School nutrition programs and their budgets exist separately from a school’s general fund. As nutrition programs look to patch shortfalls, they’re concerned they will have to lay off staff members, who have spent months putting themselves on the line, and cut the variety of food served, even when schools are set to see a huge influx of kids who qualify for free lunches. To cover the costs, they may also have to get help from their school’s general fund at a time when the schools are also facing shortfalls if kids are put in smaller classes and teachers have to make up for months of lost learning time.

“A lot of schools are working through their or have worked through their inventory as they prepare these meals, and they need enough funding to fill their refrigerators again next fall,” said Diane Pratt-Heavner, director of media relations for the School Nutrition Association.

Schools are still paying school nutrition workers, sometimes extra as the job becomes increasingly hazardous.
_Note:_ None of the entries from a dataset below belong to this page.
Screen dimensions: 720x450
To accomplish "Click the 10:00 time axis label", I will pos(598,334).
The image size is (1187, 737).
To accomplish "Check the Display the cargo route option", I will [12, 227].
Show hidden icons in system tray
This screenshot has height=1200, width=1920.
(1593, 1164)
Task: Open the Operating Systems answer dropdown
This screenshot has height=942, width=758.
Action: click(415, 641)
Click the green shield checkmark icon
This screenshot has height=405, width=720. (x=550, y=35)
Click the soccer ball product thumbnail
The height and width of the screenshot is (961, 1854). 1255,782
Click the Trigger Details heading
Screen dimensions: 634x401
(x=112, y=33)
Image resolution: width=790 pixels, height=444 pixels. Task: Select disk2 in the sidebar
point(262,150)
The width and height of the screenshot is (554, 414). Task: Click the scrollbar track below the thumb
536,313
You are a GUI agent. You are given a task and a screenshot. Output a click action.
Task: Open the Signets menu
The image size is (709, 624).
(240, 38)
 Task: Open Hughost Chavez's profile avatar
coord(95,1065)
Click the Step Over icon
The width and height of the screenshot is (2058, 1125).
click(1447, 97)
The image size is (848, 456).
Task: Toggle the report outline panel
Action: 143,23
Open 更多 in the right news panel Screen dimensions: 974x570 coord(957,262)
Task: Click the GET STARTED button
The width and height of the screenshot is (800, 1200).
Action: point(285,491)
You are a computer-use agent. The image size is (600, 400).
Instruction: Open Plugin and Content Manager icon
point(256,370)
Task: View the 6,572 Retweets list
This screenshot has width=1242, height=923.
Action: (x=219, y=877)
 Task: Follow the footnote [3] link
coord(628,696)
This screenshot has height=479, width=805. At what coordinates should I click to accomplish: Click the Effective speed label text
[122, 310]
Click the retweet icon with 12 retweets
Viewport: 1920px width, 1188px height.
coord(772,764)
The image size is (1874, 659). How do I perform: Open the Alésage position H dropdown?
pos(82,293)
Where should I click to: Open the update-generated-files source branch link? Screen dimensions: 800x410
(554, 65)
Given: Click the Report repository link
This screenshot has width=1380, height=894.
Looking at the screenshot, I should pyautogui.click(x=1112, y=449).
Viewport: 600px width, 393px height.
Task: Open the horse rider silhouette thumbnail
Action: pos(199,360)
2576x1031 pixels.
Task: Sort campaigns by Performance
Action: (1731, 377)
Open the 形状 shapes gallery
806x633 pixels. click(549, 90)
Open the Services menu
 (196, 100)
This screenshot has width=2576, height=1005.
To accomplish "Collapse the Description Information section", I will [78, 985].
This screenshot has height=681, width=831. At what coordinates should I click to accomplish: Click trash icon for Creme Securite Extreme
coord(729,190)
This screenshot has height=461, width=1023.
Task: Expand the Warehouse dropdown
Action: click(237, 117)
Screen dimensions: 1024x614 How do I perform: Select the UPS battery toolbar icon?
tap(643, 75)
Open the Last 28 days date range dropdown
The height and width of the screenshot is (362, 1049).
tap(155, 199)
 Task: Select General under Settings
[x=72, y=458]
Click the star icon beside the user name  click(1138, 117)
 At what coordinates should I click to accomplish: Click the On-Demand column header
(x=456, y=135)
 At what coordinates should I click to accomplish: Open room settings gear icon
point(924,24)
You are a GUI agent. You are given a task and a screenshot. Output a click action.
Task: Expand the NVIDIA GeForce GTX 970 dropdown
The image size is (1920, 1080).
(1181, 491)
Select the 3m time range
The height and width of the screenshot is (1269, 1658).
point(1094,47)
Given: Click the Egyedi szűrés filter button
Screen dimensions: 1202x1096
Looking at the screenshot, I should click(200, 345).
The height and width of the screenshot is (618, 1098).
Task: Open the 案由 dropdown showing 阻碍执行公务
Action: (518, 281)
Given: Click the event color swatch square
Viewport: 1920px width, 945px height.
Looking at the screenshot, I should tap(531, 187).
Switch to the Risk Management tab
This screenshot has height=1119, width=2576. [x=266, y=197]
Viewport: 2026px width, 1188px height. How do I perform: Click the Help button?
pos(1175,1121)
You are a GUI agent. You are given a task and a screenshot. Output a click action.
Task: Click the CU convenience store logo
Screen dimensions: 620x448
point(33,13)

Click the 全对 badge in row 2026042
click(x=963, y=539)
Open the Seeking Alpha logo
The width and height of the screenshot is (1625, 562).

They’re working to provide families with days’ worth of meals in an effort to minimize contact, which requires expensive packaging. Some schools are attempting to provide families with shelf-stable items, which cost more, in case they lack refrigeration.

They’re going deeply in debt as they serve fewer, albeit more expensive meals. Meals provided to adults ― who are also increasingly in need of free food ― are not reimbursable. On top of that, schools are not making nearly as much money from the students who typically pay full price to purchase à la carte items.

In the Cleveland Municipal School District in Ohio, nearly 60% of students qualify for food benefits, according to the National Center for Education Statistics. The district has been serving about 10,000 meals a day ― including breakfast and lunch ― to a district of more than 36,000 kids, according to Chris Burkhardt, director of school nutrition.

But reimbursement for these meals isn’t nearly enough to make up for the additional costs they’ve incurred. The program sends buses to pick kids up from their community school ― typically within walking distance of their home ― to bring them to one of their 22 central food sites. They’re keeping all their school nutrition workers on payroll ― whether working or not ― and paying extra to those on the front lines. Pre-packaging food, instead of cooking from scratch, to reduce the risk of contamination is also costing more. They’re paying custodians and school safety workers in open buildings.

“[The expenses] are on our minds. It’s not impacting our decisions, though, because we know students need food. That’s our primary concern right now,” said Burkhardt.

In Littleton Public Schools in Colorado, a district where only 17% of students normally qualify for free or reduced-price lunches ― they’re serving just 10% of what they would normally serve to the whole district, according to Jessica Gould, the district’s director of nutrition services. The district has sent buses into neighborhoods as feeding sites, stationing themselves near hot spots of hunger, three days a week, packaging several meals at a time. But they’ve incurred huge costs for additional packaging in the process. In districts like hers, they also typically generate a lot of revenue from à la carte items ― extra items that kids can purchase to add to their meal, which is now lost.

Looking into the future, she worries about how she’ll be able to keep her staff.

“We’ll take everything we can get,” Gould said.

Wilson said that the large districts she works with are set to lose $12 million to $19 million each through June 30. One of her districts rented three refrigerated trucks to deliver food to students for the next three months. That alone cost $95,000.

“These are costs they never assumed they were going to have,” Wilson said. “It’s an unbelievable storm.”